**RECORDS FOR THE EXERCISE:**
# # # #

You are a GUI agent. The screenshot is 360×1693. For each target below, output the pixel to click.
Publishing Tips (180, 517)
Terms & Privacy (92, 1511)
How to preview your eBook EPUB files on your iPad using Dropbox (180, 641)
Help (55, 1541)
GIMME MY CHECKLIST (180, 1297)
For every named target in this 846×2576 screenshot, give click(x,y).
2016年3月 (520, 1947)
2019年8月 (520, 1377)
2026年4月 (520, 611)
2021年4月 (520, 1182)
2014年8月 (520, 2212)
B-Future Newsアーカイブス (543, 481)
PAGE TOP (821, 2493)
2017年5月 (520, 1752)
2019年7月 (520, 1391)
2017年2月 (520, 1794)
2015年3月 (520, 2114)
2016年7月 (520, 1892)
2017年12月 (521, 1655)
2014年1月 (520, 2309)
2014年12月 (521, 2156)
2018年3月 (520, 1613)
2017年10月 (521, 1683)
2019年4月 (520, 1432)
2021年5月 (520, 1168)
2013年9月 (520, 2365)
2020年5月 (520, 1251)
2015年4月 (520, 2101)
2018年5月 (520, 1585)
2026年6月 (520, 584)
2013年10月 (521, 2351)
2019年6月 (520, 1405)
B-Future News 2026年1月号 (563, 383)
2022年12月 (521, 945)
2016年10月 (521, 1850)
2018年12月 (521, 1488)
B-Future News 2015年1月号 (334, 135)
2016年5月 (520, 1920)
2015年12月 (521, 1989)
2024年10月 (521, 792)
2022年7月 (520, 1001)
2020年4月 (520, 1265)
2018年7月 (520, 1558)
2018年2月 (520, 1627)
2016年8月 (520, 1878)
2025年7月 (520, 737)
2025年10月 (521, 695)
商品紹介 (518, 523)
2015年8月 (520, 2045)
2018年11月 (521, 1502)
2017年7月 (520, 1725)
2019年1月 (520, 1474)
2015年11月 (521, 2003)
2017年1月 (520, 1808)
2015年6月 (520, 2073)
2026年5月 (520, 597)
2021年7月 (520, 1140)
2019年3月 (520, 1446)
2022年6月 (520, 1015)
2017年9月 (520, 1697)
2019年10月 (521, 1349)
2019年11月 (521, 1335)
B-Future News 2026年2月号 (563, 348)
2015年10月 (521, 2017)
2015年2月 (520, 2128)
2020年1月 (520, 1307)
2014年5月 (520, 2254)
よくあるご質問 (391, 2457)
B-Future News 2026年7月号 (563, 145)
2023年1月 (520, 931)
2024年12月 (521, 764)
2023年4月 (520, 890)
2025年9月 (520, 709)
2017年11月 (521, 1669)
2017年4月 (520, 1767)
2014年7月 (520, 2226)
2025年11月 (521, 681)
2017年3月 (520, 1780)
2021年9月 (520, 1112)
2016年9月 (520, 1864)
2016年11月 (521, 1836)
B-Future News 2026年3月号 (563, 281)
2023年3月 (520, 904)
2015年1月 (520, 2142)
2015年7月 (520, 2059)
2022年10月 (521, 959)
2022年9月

# # # #

**WORK INSTRUCTION:**
Every line in the data that holds the string "click" should be copied.

**TASK ANSWER:**
You are a GUI agent. The screenshot is 360×1693. For each target below, output the pixel to click.
For every named target in this 846×2576 screenshot, give click(x,y).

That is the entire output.